#### [EXERCISE REQUIREMENTS]
Would you output the entries below only from the line containing "Task: Go to the first keyframe" through the line containing "You are a computer-use agent. Image", exactly as they stand and with both ends included?

======== SUPPLIED MATERIAL

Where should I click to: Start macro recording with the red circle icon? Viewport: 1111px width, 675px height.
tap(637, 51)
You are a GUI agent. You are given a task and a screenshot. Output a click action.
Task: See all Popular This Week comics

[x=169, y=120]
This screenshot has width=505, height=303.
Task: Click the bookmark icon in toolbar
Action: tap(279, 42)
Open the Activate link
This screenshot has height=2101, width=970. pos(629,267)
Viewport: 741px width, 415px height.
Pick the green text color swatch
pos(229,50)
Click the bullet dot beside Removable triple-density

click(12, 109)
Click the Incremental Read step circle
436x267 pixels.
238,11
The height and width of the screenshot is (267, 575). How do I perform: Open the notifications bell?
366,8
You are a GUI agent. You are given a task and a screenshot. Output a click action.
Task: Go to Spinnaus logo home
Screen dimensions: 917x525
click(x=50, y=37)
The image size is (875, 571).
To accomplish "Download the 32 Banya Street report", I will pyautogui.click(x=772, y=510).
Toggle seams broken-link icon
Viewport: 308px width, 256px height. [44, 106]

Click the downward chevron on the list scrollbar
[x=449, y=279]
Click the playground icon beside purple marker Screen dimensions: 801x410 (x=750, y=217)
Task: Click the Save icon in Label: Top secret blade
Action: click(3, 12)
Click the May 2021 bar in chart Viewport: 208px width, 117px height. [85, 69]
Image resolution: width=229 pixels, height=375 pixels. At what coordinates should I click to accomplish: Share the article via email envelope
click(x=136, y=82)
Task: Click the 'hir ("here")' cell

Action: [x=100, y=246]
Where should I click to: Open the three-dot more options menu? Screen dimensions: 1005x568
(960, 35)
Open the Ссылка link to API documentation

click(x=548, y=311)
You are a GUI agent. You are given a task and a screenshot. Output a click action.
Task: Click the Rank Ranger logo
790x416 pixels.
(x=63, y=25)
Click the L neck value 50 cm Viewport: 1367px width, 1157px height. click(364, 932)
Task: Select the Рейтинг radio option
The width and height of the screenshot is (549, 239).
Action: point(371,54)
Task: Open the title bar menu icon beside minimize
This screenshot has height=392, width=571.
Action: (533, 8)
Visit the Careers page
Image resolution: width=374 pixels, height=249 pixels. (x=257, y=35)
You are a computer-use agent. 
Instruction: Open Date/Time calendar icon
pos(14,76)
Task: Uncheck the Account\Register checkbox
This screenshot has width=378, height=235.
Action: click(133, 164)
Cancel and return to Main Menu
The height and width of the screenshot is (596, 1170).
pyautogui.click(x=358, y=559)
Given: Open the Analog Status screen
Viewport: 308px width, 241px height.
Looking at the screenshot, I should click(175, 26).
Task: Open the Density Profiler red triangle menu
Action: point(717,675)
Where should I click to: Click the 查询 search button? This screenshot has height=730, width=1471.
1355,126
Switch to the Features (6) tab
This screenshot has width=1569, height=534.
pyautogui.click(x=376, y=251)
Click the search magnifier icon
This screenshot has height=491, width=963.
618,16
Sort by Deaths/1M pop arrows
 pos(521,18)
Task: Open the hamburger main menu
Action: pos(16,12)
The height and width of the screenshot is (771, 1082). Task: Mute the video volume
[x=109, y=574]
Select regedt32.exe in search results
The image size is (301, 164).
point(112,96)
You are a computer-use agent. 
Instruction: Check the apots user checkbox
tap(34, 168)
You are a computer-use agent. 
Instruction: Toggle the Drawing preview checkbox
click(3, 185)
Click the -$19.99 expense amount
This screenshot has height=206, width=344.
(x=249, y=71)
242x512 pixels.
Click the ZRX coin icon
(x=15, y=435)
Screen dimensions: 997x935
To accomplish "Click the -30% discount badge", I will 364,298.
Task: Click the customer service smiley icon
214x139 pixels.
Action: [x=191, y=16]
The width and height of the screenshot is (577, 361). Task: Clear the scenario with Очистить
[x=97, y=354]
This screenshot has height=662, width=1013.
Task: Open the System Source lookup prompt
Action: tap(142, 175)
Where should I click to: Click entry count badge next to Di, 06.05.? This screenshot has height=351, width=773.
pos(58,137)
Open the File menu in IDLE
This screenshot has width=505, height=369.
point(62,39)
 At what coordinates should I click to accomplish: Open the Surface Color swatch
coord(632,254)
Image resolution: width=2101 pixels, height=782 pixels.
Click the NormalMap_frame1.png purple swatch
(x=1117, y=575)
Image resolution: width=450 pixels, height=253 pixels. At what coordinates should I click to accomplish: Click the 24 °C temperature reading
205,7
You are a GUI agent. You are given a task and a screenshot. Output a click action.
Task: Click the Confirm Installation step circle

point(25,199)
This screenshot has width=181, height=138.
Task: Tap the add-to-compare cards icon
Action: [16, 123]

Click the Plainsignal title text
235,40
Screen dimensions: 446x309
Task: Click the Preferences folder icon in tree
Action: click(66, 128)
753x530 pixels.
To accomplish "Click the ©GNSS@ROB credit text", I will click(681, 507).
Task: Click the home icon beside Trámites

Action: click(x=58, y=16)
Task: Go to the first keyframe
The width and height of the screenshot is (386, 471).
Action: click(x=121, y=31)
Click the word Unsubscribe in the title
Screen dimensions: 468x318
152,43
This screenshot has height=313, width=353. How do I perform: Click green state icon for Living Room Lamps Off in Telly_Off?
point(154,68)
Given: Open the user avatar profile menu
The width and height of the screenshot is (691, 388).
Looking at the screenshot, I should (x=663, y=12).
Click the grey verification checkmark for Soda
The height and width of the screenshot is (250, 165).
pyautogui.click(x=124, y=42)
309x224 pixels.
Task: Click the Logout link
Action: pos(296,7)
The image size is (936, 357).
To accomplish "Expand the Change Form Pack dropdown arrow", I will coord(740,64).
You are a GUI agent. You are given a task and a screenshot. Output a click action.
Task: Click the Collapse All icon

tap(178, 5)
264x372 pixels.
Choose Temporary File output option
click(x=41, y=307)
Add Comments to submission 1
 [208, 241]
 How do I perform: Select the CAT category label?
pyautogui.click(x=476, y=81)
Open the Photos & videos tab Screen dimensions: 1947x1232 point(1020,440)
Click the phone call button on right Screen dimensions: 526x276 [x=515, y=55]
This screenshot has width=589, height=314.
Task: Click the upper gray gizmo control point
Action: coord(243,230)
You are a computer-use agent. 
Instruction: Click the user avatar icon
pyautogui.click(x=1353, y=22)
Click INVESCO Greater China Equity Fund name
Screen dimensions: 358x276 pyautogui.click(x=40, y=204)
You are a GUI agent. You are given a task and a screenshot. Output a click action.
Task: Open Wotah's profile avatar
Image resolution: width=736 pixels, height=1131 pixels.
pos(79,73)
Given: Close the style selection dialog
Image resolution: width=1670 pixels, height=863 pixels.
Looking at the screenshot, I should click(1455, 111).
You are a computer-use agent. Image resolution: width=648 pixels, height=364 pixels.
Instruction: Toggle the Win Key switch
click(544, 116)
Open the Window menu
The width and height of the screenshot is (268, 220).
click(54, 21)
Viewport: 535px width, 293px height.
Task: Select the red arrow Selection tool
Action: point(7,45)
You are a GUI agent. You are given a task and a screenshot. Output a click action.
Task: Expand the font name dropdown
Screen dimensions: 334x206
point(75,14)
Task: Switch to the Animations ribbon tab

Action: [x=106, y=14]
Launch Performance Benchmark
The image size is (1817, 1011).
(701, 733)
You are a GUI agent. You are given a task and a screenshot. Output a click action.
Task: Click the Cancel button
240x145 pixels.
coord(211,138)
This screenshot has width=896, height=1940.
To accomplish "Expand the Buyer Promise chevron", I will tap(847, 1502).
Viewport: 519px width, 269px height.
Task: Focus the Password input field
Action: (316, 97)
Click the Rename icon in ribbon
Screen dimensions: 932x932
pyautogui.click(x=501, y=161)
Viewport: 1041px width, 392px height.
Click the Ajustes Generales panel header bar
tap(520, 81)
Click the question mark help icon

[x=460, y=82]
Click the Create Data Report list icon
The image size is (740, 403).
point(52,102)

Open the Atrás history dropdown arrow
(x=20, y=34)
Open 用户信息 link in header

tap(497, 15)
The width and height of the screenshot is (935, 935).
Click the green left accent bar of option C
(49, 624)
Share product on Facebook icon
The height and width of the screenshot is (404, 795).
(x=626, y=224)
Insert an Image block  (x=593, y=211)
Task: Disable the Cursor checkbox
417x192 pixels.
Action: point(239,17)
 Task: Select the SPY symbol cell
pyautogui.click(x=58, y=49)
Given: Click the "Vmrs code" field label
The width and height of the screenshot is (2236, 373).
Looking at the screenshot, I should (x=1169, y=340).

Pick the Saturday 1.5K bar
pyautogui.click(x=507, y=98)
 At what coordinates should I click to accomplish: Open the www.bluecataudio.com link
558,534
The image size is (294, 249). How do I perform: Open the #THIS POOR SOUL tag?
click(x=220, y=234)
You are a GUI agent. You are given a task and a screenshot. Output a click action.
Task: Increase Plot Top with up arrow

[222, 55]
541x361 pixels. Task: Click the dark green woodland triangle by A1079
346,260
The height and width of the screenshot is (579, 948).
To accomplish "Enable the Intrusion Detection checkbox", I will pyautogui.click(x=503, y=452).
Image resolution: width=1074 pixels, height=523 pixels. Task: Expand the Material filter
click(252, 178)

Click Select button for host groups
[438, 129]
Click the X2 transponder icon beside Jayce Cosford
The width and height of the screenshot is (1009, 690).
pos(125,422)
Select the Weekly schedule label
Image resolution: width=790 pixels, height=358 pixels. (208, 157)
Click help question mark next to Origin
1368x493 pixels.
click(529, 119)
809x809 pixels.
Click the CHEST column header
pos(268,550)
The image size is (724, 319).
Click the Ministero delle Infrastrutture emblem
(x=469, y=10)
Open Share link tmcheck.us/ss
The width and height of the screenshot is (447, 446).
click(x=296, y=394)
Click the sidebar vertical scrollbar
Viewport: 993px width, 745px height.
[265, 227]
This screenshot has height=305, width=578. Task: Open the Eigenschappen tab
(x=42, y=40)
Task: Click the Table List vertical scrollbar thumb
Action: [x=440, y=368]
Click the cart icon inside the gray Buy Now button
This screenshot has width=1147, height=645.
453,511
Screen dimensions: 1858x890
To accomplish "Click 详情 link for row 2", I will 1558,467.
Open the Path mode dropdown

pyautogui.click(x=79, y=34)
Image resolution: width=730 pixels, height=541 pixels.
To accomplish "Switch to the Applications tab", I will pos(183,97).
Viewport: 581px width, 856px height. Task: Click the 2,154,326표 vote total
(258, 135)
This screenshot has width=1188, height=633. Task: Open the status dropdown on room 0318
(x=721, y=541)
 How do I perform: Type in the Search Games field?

================

#### [COMPLETED TASK]
Task: Go to the first keyframe
The width and height of the screenshot is (386, 471).
Action: click(x=121, y=31)
Click the word Unsubscribe in the title
Screen dimensions: 468x318
152,43
This screenshot has height=313, width=353. How do I perform: Click green state icon for Living Room Lamps Off in Telly_Off?
point(154,68)
Given: Open the user avatar profile menu
The width and height of the screenshot is (691, 388).
Looking at the screenshot, I should (x=663, y=12).
Click the grey verification checkmark for Soda
The height and width of the screenshot is (250, 165).
pyautogui.click(x=124, y=42)
309x224 pixels.
Task: Click the Logout link
Action: pos(296,7)
The image size is (936, 357).
To accomplish "Expand the Change Form Pack dropdown arrow", I will coord(740,64).
You are a GUI agent. You are given a task and a screenshot. Output a click action.
Task: Click the Collapse All icon

tap(178, 5)
264x372 pixels.
Choose Temporary File output option
click(x=41, y=307)
Add Comments to submission 1
 [208, 241]
 How do I perform: Select the CAT category label?
pyautogui.click(x=476, y=81)
Open the Photos & videos tab Screen dimensions: 1947x1232 point(1020,440)
Click the phone call button on right Screen dimensions: 526x276 [x=515, y=55]
This screenshot has width=589, height=314.
Task: Click the upper gray gizmo control point
Action: coord(243,230)
You are a computer-use agent. 
Instruction: Click the user avatar icon
pyautogui.click(x=1353, y=22)
Click INVESCO Greater China Equity Fund name
Screen dimensions: 358x276 pyautogui.click(x=40, y=204)
You are a GUI agent. You are given a task and a screenshot. Output a click action.
Task: Open Wotah's profile avatar
Image resolution: width=736 pixels, height=1131 pixels.
pos(79,73)
Given: Close the style selection dialog
Image resolution: width=1670 pixels, height=863 pixels.
Looking at the screenshot, I should click(1455, 111).
You are a computer-use agent. Image resolution: width=648 pixels, height=364 pixels.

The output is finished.